Thanks, Stacy, for all the questions. We'll work our way around the room here to answer them. So on the first one, you asked about refill rates. Our presumption going into this when you look at claims data is that the average person with HAE is refilling about once every 3 to 4 months. And that will normally be with FIRAZYR or icatibant is typically sold in pack of 3s. So, that will typically be at least 3 doses and maybe multiple packs because actually, I think the average rate of refill is higher than that. What we've seen to date, driven again by this high-burden population has been refill frequencies of probably kind of 1/3 that off frequent, maybe once a month or even more frequently than that. So, these people are very high or have, in some cases, very high-attack rates and so they're refilling quite frequently. And they are, when they refill, typically refilling with multiple cartons at a time. So it's many more doses than we would expect on average. As I said in the last answer, that's because of the subpopulation that has come to EKTERLY early. As we go over time, certainly, we'd expect those rates to normalize more towards what you see in the icatibant type marketplace where you've got refills that are multiple months apart and probably, on average, volumes will be lower. In terms of quantity limits, actually, you don't you take it from here, Nicole?

Nicole Sweeny

Executives
#17

Sure. I'm glad to step in. Quantity limits are certainly the norm for the current branded on-demand treatment. And it is something that we're seeing and expected to see with EKTERLY. Having said that, to date, the quantity limits that we're facing with EKTERLY, again, very consistent with the other products and have not created impediment to a patient continuing to gain access to EKTERLY. And historically, there are means to overcome quantity limits should we end up in that situation on a patient basis. Also, just to transition to your question regarding demand for the remainder of the year, certainly, we recognize going into the holiday season, there are time out of office for physicians and for staff as well as just a very busy time for all of us.
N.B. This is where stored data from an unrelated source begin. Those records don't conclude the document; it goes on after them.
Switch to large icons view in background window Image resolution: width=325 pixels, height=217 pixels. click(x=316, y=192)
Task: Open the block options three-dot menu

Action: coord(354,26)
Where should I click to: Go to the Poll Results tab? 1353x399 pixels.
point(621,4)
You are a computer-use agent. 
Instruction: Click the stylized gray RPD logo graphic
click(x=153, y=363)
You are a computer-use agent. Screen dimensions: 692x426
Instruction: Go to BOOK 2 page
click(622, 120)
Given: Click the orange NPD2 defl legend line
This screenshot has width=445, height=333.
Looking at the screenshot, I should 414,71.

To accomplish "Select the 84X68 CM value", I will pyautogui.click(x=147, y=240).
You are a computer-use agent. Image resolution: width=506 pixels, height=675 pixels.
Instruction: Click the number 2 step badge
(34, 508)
So, we do anticipate potential disruption to demand in the remainder of 2025.

Benjamin Palleiko

Executives
#18

And then do you want to talk to some of the financials?

Brian Piekos

Executives
#19

Yes. On consensus, Stacy, what we see, there's quite a range in the consensus. I think over a three-fold gap, we understand the challenges of modeling this new prescription that is an on-demand therapy. It is challenging. It's far more complicated as we change our fiscal year now to a calendar year basis, and I'm not sure all the estimates have caught up to that. And so I think that dispersion in estimates is warranted as we kind of really figure out what utilization will look like over the long term.

Stacy Ku

Analysts
#20

Yes. Understood. And then just to confirm, a carton is 2 doses, correct?

Benjamin Palleiko

Executives
#21

Yes.

Operator

Operator
#22

Our next question coming from the line of Paul Matteis with Stifel.